* _Work request_
Could you repeat, word for word, the line with "You are a computer-use agent. Viewport: 1568px" and every line after it in the records below, leaving out any pictures?

* _Source information_
BEGIN
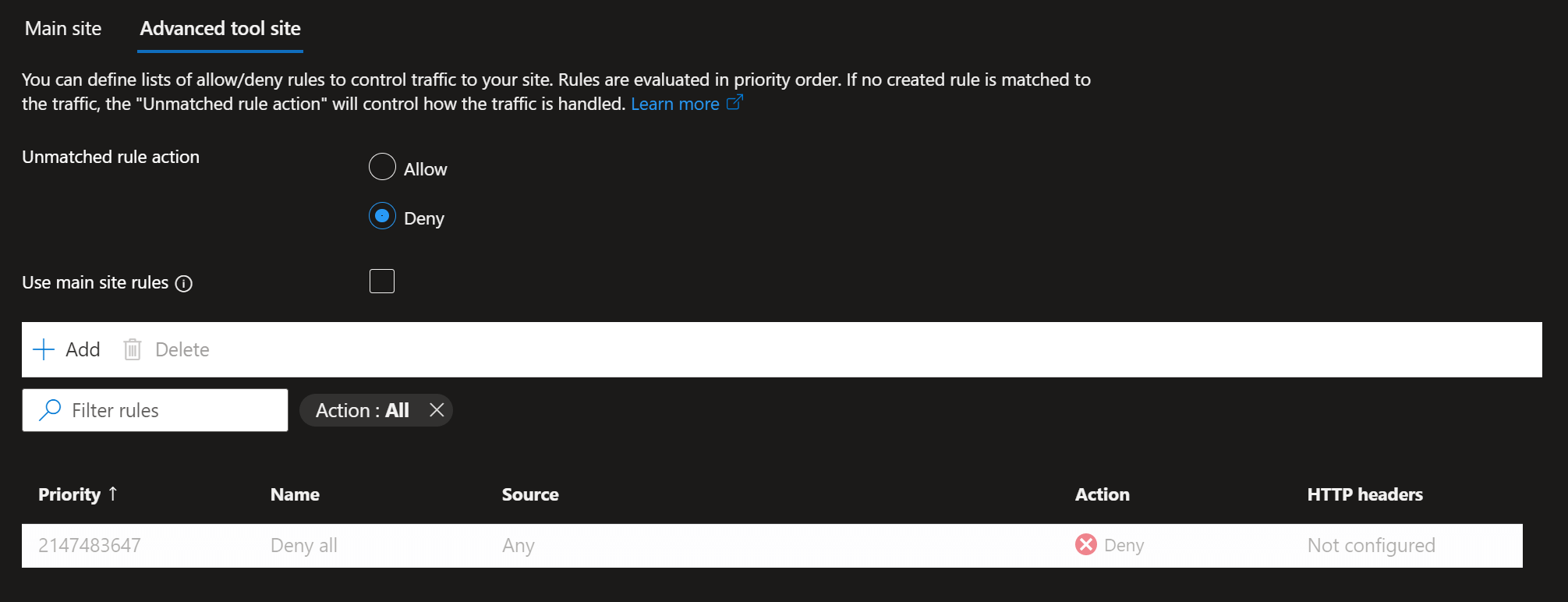Enable the Use main site rules checkbox
The width and height of the screenshot is (1568, 602).
tap(381, 281)
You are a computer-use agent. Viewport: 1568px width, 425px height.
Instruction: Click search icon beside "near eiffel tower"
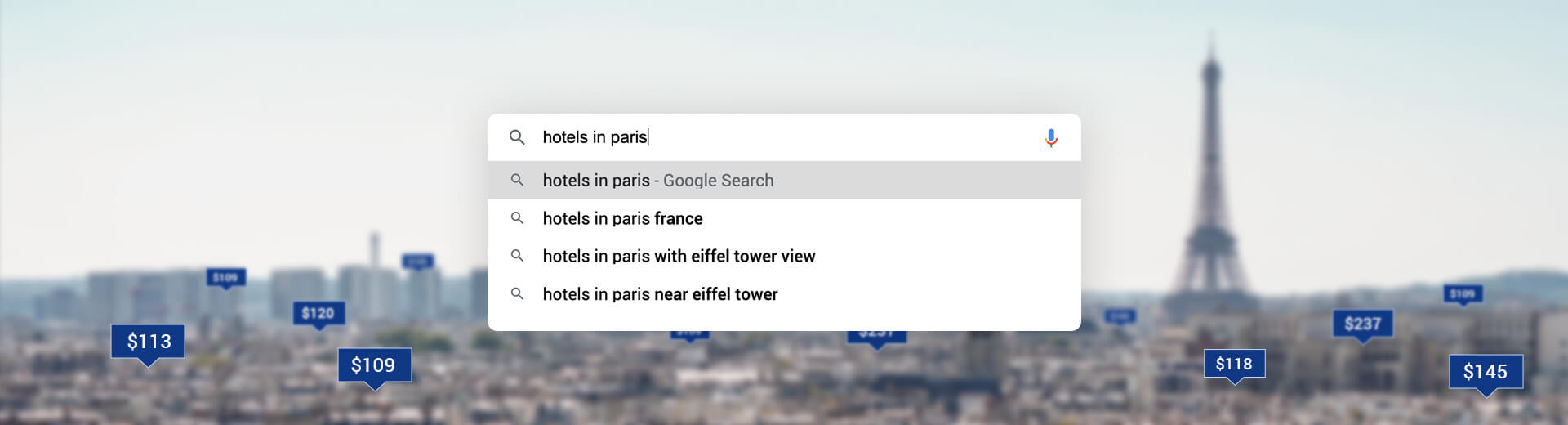tap(517, 293)
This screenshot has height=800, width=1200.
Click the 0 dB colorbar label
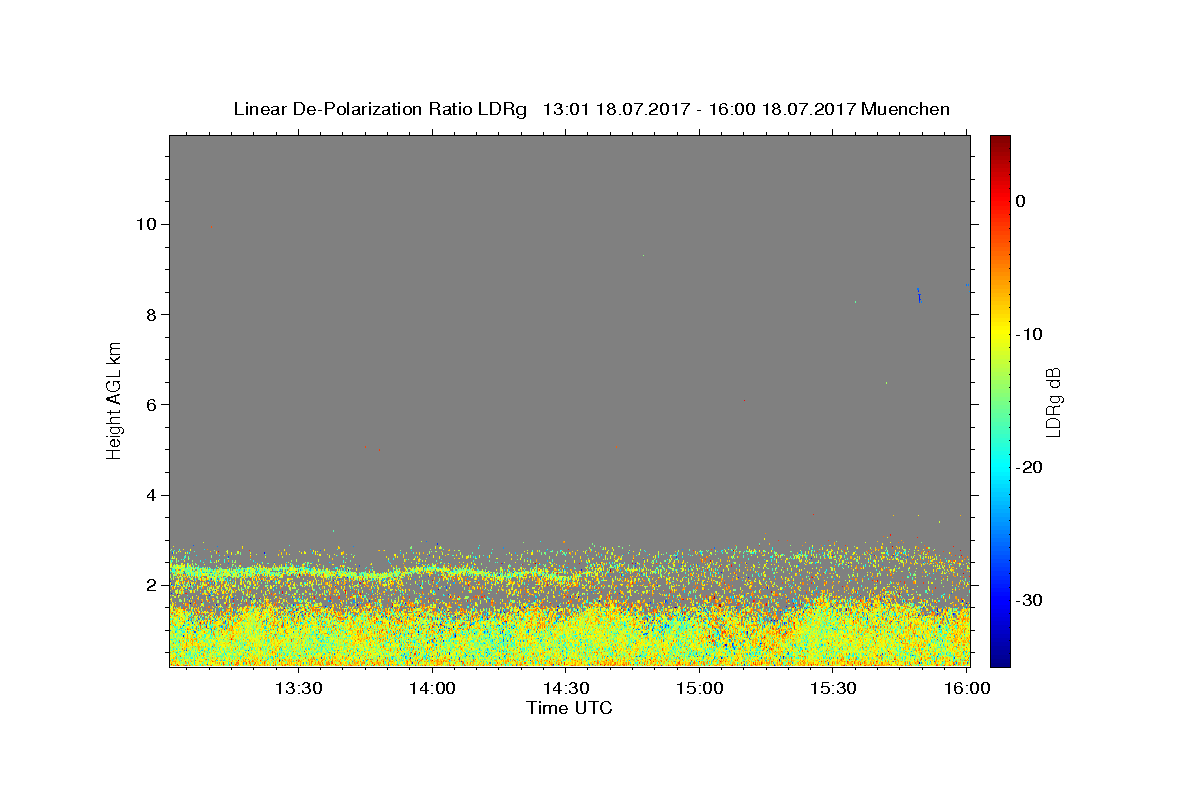1020,201
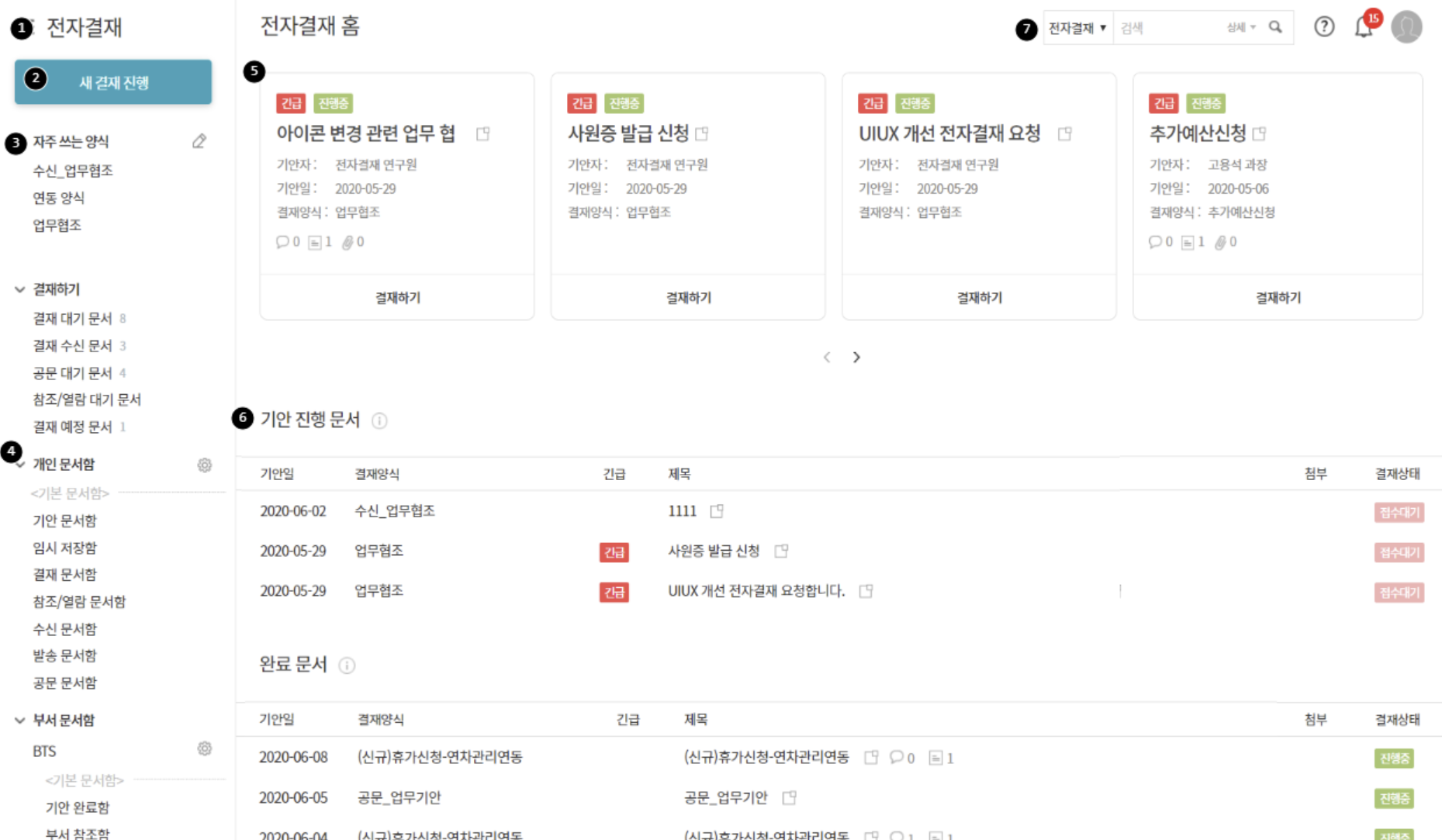This screenshot has width=1442, height=840.
Task: Click the search magnifier icon
Action: pyautogui.click(x=1275, y=27)
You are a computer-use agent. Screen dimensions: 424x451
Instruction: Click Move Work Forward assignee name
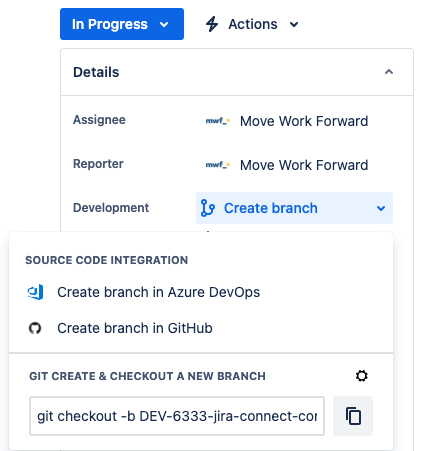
END
* _Response to the exercise_
You are a computer-use agent. Viewport: 1568px width, 425px height.
Instruction: Click search icon beside "near eiffel tower"
tap(517, 293)
This screenshot has height=800, width=1200.
Click the 0 dB colorbar label
1020,201
This screenshot has width=1442, height=840.
Task: Click the search magnifier icon
Action: pyautogui.click(x=1275, y=27)
You are a computer-use agent. Screen dimensions: 424x451
Instruction: Click Move Work Forward assignee name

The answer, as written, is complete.